◆ **Provided records**
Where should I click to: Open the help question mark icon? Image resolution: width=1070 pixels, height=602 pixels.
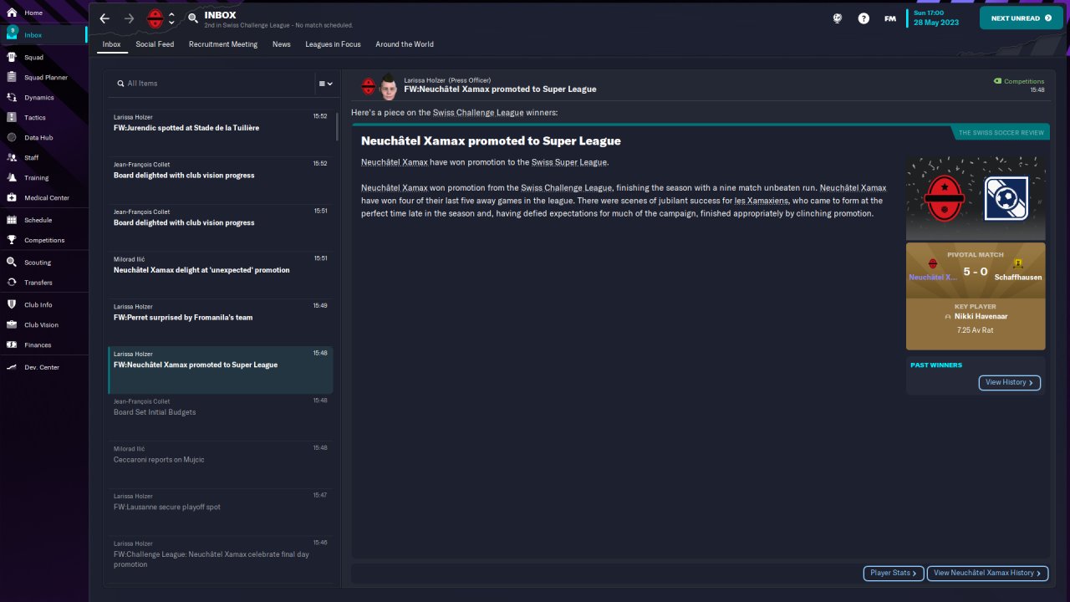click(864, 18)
---
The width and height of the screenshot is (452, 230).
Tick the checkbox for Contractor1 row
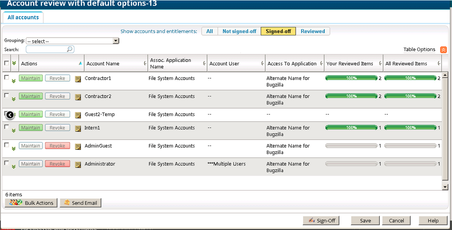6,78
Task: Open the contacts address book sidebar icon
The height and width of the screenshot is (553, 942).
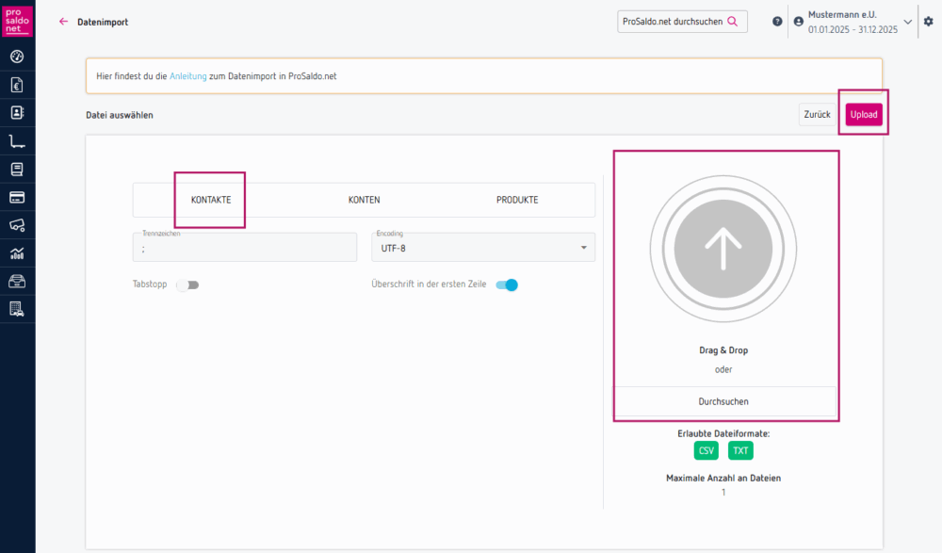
* * *
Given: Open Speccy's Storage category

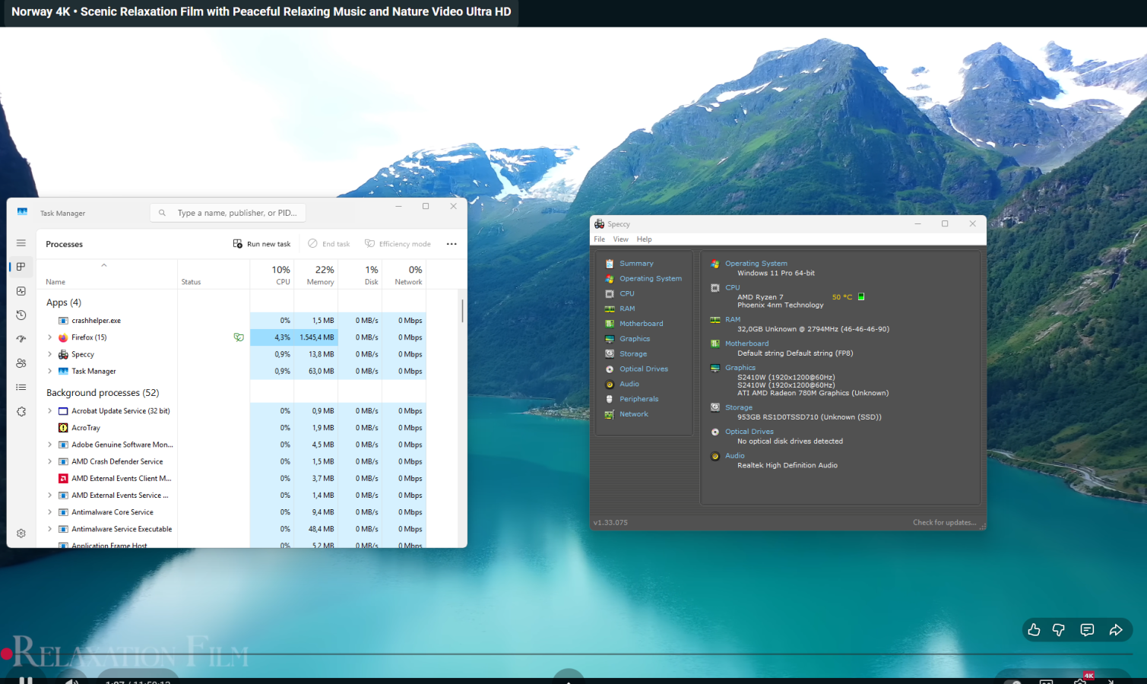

◆ **What you should do**
Transcribe, exactly and without pictures, everything in the data from the line with "Tick the checkbox for Contractor1 row" down to the line with "The height and", both included.

◆ **Written response**
Tick the checkbox for Contractor1 row
6,78
Task: Open the contacts address book sidebar icon
The height and width of the screenshot is (553, 942).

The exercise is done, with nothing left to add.